Pyruvate is a intracellular metabolite that could be produced by different metabolism using the carbon source present in cheese and can be released in the cheese matrix with the starter lysis. Similarly the ribonucleosides release with starter lysis could be carriers of ribose that represents a fermentable carbohydrate in an environments such cheese where carbohydrates are lacking.

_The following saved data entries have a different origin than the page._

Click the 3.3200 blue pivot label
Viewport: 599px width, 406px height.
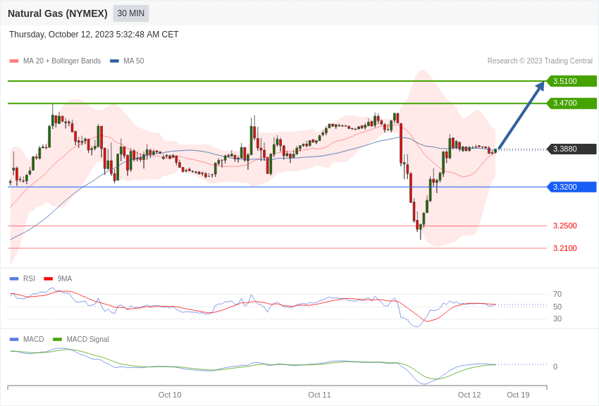pos(572,187)
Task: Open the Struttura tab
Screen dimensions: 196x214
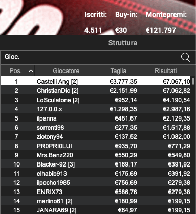Action: (x=123, y=43)
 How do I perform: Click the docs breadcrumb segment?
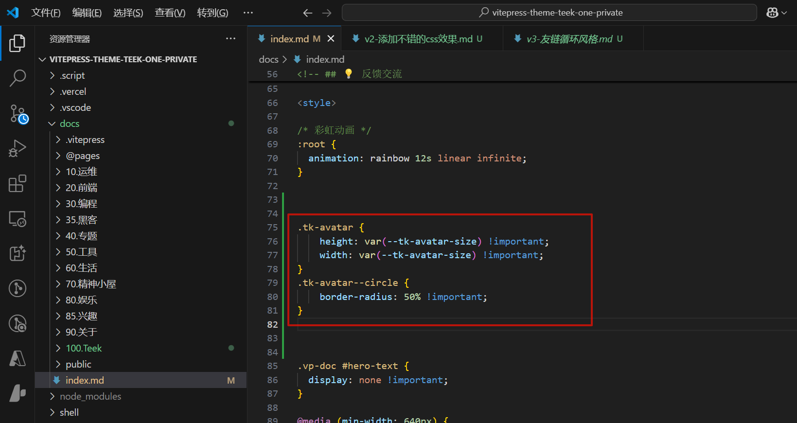pyautogui.click(x=268, y=59)

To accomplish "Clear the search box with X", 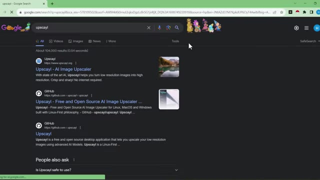I will pos(149,28).
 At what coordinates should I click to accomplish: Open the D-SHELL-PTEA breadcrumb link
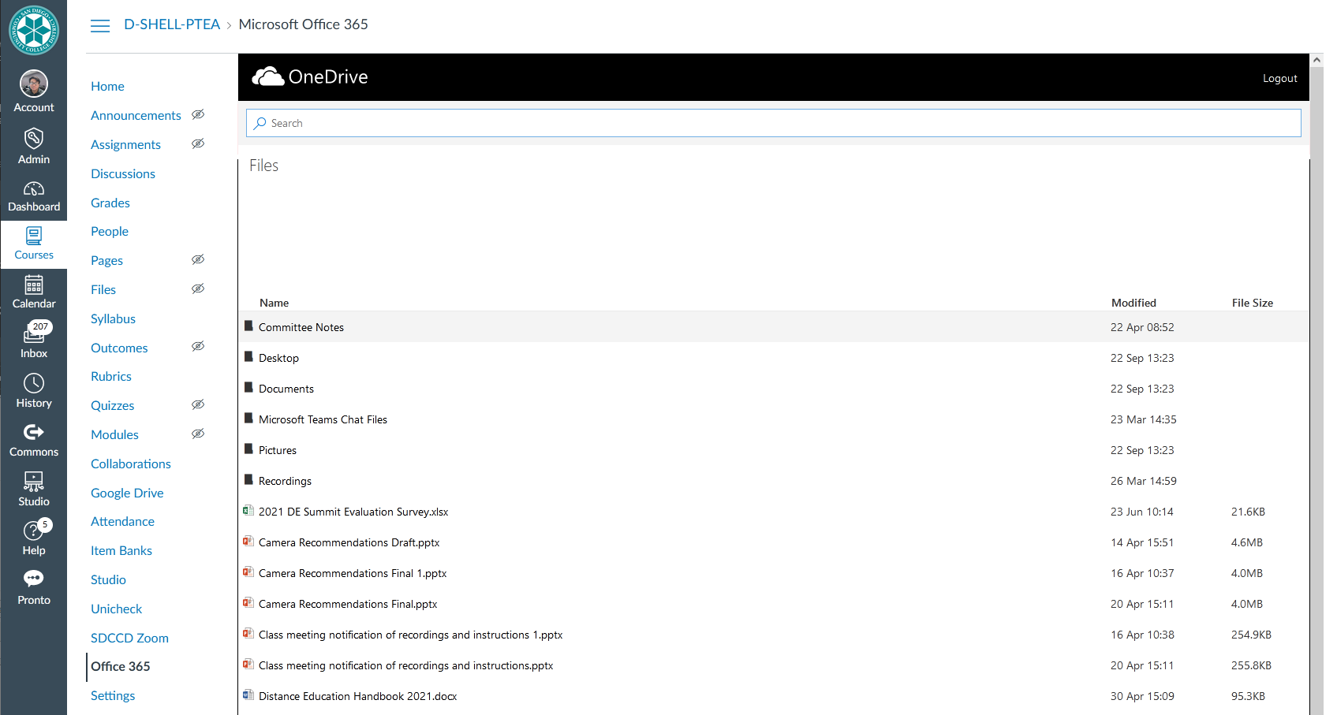point(172,24)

Both pyruvate degradation and ribose catabolism induce a metabolite flux toward acetate, coupled with ATP production via acetate kinase. Taking into account these consideration, and in agreement with previous findings [16] we assume that L. rhamnosus when growing in media poor in carbohydrates, such as CB, arguably uses different metabolic pathways to produce energy. Notably, the transcriptomic approach employed in this study evidenced the over-expression in CB of enzymes other than those identified through proteomics by Bove et al. [16], acting at different steps or in different branches of the ribose and pyruvate utilization pathways. This discrepancy, probably owing to issues of technique sensitivity and resolution, highlighted the need to integrate transcriptomic and proteomic data in order to get a view as complete as possible of the L. rhamnosus metabolic adaptations during cheese ripening.

Since, to our knowledge, this is the first study that showed the activation of POX pathway in L. rhamnosus, further work will be directed to investigate more in depth the role of the pyruvate metabolism in the growth of this specie in cheese.